In this patent infringement action, the plaintiff sought production of the defendant’s document retention and document destruction policies. The defendant asserted that the request sought information protected by work product and attorney-client privilege. The plaintiff argued that the documents were merely corporate policies that could not be privileged.
The district court analyzed the issue by reviewing the court’s Default Discovery Standards and concluded that these policies are protected under those standards.
The Default Discovery Standard reads: “Activities undertaken in compliance with the duty to preserve information are protected from disclosure and discovery under Fed. R. Civ. P. 26(b)(3)(A) and (B).” Default Discovery Standard at ΒΆ 1(d)(iii).
As a result of this language, the district court found that “document retention and destruction policies fit squarely within the meaning of the ‘duty to preserve information.’ Accordingly, such documents are privileged under the Default Discovery Standard.”

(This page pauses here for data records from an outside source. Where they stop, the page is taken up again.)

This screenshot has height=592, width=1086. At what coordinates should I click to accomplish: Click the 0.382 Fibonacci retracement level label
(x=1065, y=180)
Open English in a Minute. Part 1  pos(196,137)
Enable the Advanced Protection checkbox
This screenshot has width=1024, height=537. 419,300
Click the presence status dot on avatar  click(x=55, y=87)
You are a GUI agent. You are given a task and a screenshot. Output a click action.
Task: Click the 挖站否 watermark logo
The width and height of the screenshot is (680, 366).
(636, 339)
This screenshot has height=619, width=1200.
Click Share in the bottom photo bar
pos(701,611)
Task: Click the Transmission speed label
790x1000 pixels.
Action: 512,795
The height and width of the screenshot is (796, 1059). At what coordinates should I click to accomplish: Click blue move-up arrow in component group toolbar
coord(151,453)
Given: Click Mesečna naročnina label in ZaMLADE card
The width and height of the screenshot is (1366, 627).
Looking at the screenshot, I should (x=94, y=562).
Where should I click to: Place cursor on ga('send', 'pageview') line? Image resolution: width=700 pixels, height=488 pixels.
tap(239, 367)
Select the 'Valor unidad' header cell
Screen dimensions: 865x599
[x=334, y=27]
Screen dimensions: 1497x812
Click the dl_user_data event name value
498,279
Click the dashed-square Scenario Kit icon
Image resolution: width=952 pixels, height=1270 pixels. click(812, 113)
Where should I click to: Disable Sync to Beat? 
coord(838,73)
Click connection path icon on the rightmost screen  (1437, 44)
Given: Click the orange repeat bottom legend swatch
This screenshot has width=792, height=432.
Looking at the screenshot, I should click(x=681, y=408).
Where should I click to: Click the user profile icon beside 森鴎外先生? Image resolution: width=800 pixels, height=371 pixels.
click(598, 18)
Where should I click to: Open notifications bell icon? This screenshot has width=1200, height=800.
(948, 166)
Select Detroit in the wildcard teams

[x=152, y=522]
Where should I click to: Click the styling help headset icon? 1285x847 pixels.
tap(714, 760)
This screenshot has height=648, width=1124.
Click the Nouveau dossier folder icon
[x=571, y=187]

The district court therefore denied the motion to compel and ordered the parties to meet and confer regarding “the nature and scope of privilege logs for this case, including whether categories of information may be excluded from any logging requirements and whether alternatives to document-by-document logs can be exchanged.”
Novanta Corp. v. Iradion Laser, Inc., Case No. 15-1033-SLR-SRF (D. Del. Sept. 2016)
The authors of www.PatentLawyerBlog.com are patent trial lawyers at Jeffer Mangels Butler & Mitchell LLP. For more information about this case, contact Stan Gibson at 310.201.3548 or SGibson@jmbm.com.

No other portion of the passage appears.